Capcom defende uso de IA no desenvolvimento de jogos após polêmica com DLSS 5 e Resident Evil Requiem
A Capcom se posicionou sobre o uso de inteligência artificial no desenvolvimento de jogos após controvérsias envolvendo o DLSS 5 da Nvidia, que alterou a aparência de personagens como Leon e Grace em 'Resident Evil Requiem'. A empresa afirmou que a IA não substitui a criatividade humana, mas auxilia em processos como depuração e otimização de workflows.
Posicionamento da Capcom sobre IA
Em entrevista ao 4Gamer.net durante o Google Cloud Next 2026, executivos da Capcom esclareceram que a inteligência artificial é utilizada para 'desbloquear o potencial dos criadores', e não para criar arte.

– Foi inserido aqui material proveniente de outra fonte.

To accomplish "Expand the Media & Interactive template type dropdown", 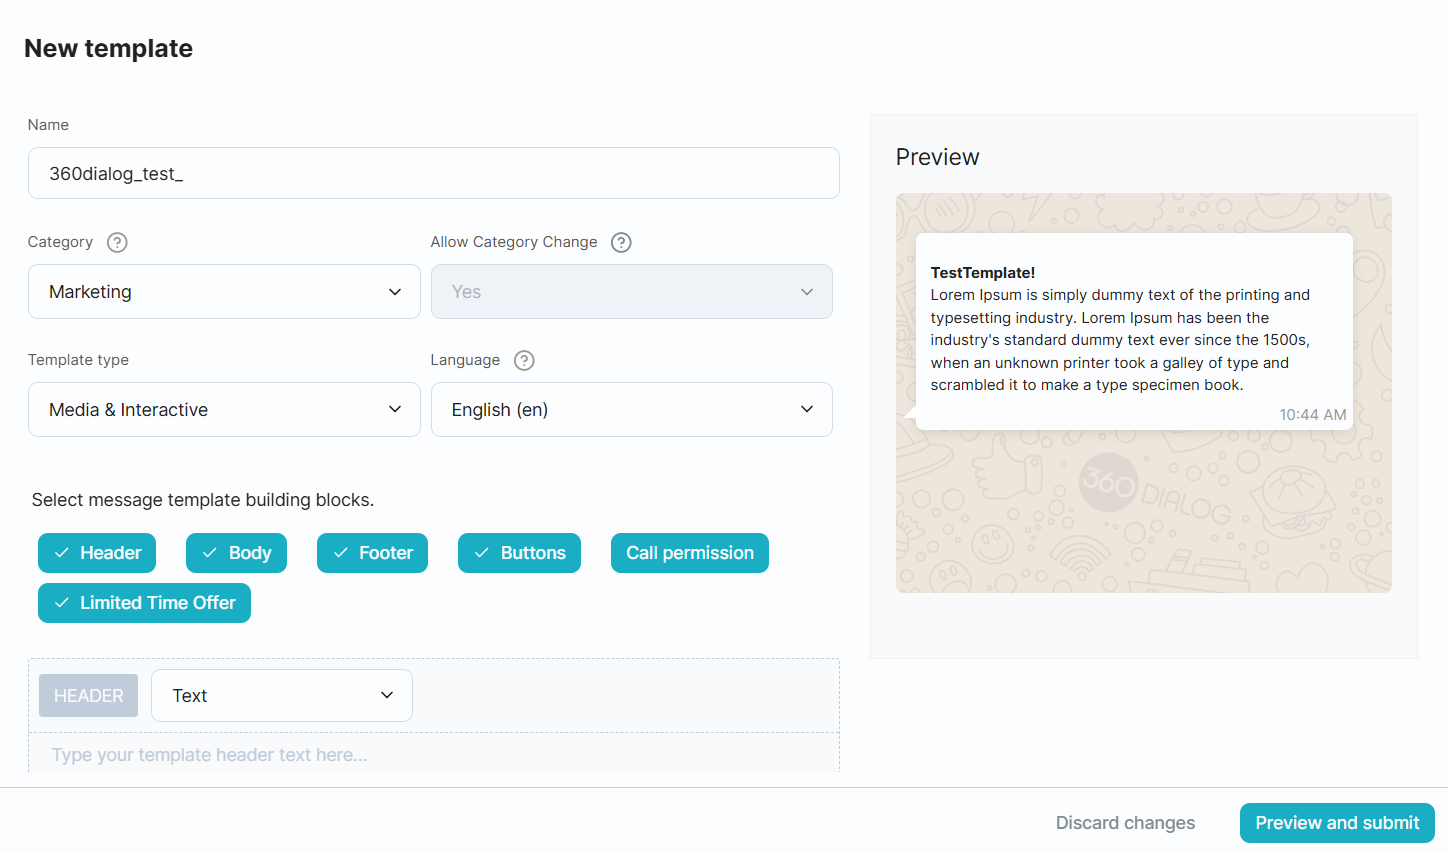I will (224, 410).
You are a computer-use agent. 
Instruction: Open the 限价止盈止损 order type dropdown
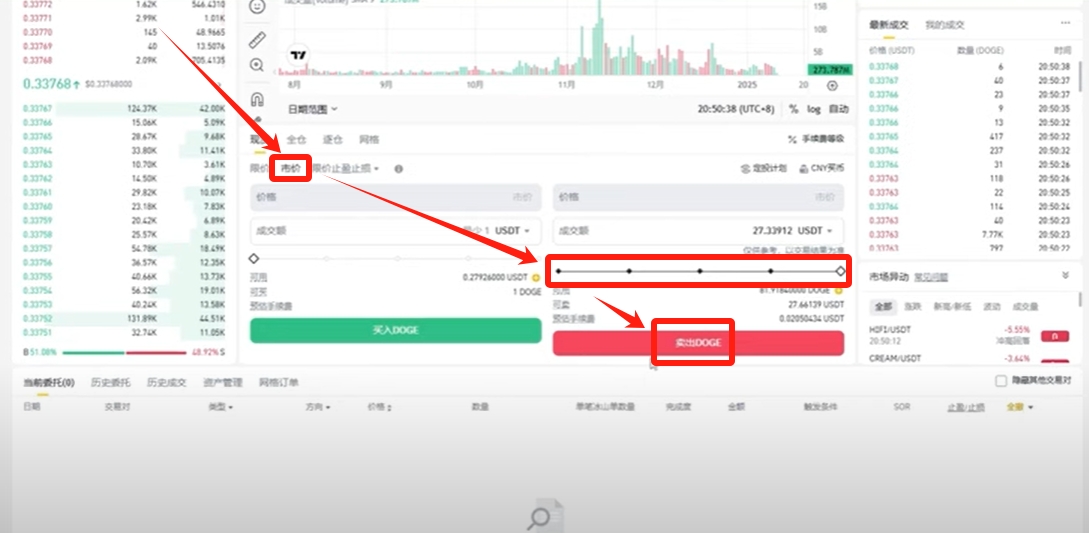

Shinichi Inoue, vice-presidente de plataforma de desenvolvimento de jogos e soluções de IA da empresa, destacou que, apesar do avanço tecnológico, a sensibilidade humana permanece insubstituível. 'Mesmo a IA com o mais alto nível de inteligência ainda fica aquém dos nossos criadores em termos de sensibilidade', afirmou Inoue.
Aplicações práticas da IA
A Capcom citou o processo de depuração como um exemplo de aplicação da IA. Segundo Inoue, a tecnologia avalia o jogo com base no conceito do diretor enquanto a equipe humana descansa, filtrando elementos com alta probabilidade de erro e organizando dados para revisão posterior. O objetivo é otimizar o workflow, permitindo que os desenvolvedores foquem em aspectos criativos e estratégicos.
Controvérsia com DLSS 5
A polêmica envolvendo o DLSS 5 da Nvidia surgiu após alterações visuais drásticas em personagens de 'Resident Evil Requiem', como Leon e Grace. A Capcom buscou diferenciar seu uso de IA do caso, reforçando que a tecnologia é uma ferramenta de suporte, e não um substituto para a criatividade humana. A empresa enfatizou a importância de manter o controle criativo nas mãos dos desenvolvedores.